Viruses don’t have seasons, despite what we have been conditioned to believe is the case with the flu, and what we call flu season – the implication being that people only get the flu certain times of the year.
I thought this, like everybody else, until I started doing deep dives into public health numbers, for reasons that are probably obvious, and found, to my surprise, that people die from the flu year-round, not just October-to-April, as we’ve been led forever to believe.
I’ve been tracking the Virginia numbers on this since the late spring, when I first noticed the phenomenon, and updating the math on this today, the VDH website reports 3,086 deaths associated with flu and pneumonia since the week of March 14 – the week that Gov. Ralph Northam declared a state of emergency as the foundation of the public health response to COVID-19.
The VDH COVID-19 page has us at 3,250 COVID deaths as of this morning.
The flu and pneumonia deaths keep piling up, too – 121 were reported the week of Aug. 29, and another 118 were recorded the week of Sept. 5.
This is happening with the flu, we should note, as we’ve been social distancing, wearing masks and the rest for months.
The 2019-2020 flu season, which, of interest, the VDH website has running not for end of October through early April, but Oct. 1-Sept. 30, 52 weeks a year, currently stands at 5,247 deaths – an uptick of 6.1 percent from the average of 4,945.2 from over the past five years, and actually a high-water mark dating back to 2014.

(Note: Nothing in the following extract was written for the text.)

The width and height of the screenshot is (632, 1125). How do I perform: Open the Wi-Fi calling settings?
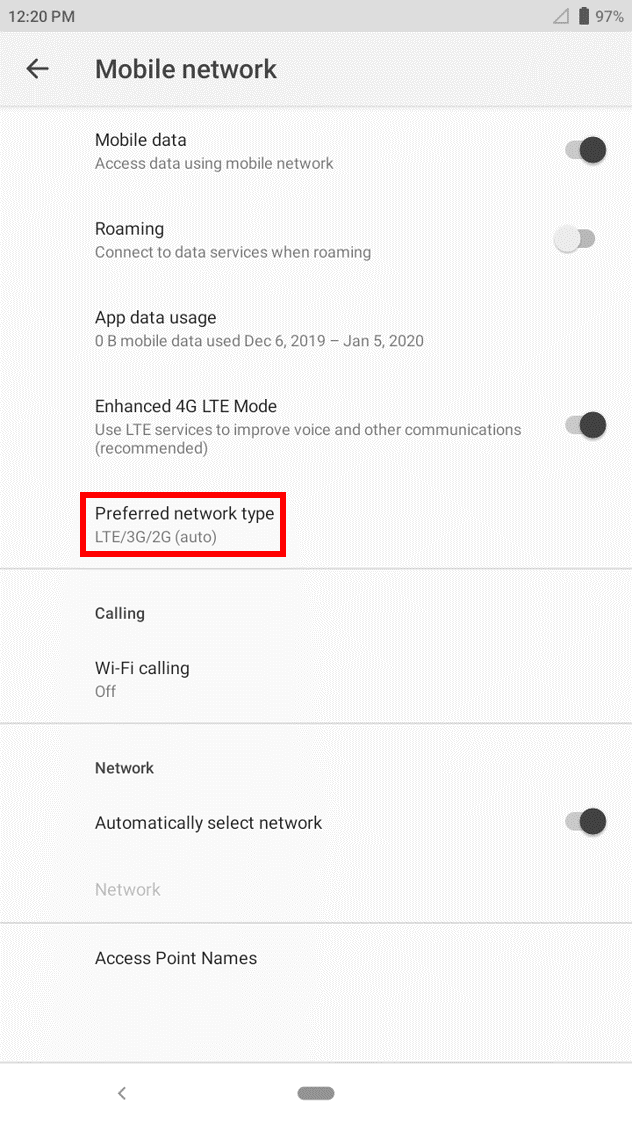pos(142,678)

The social distancing, the masks, everything we’ve done, are doing, to curb social activity, hasn’t kept viruses from circulating, which should surprise no one, even in the news media, which seems to think, based on a scan of the tsk-tsk reports suggesting that Trump contracted COVID because he’s been so actively trying to dismiss it, that not only can rigid government intervention suppress a virus, but also that those who are felled by it should be forced to wear their diagnosis like a scarlet letter.
Two words for you there: Ralph Northam.
The media pontificating also seems to suggest that the conventional wisdom on Trump and COVID-19 is that this is the final nail in his presidency, as if there is any room left for final nails in Teflon Don, who has been dodging final nails since he figured out how to fake his way out of having to go to Vietnam.
Yes, the Trump campaign is having to go on a hiatus, and also yes, he most likely has to miss at least the next scheduled presidential debate, on Oct. 15 – with the third and final scheduled debate, on Oct. 22, very much in jeopardy.
Given the president’s disastrous performance on Tuesday in Cleveland, not adding two more of those to the ledger ahead of Nov. 3 can’t be a bad thing for him on that score.
And then, think about this: what if he does well with this in terms of how he handles whatever is to come with the impact of the virus on his short-term health?
If he has to hide out for two weeks, and we get “sources report” stories from the Times, Post, CNN, that he’s gravely ill, a la Boris Johnson, who at first reported experiencing “mild” symptoms, before spending a week in the hospital, including time in intensive care, yeah, this is your October Surprise, delivered right on time.
But if it goes the other way – if Trump’s COVID-19 experience stays in the realm of “mild,” if we’re able to see and hear from him as he quarantines, if he comes out the other side no worse for the wear, the narrative will have to shift.
It could end up being the case that the guy who has made a life out of failing upward could virus himself into a second term.
It feels like I could say here that stranger things have happened, but I can’t think of anything in that realm right now.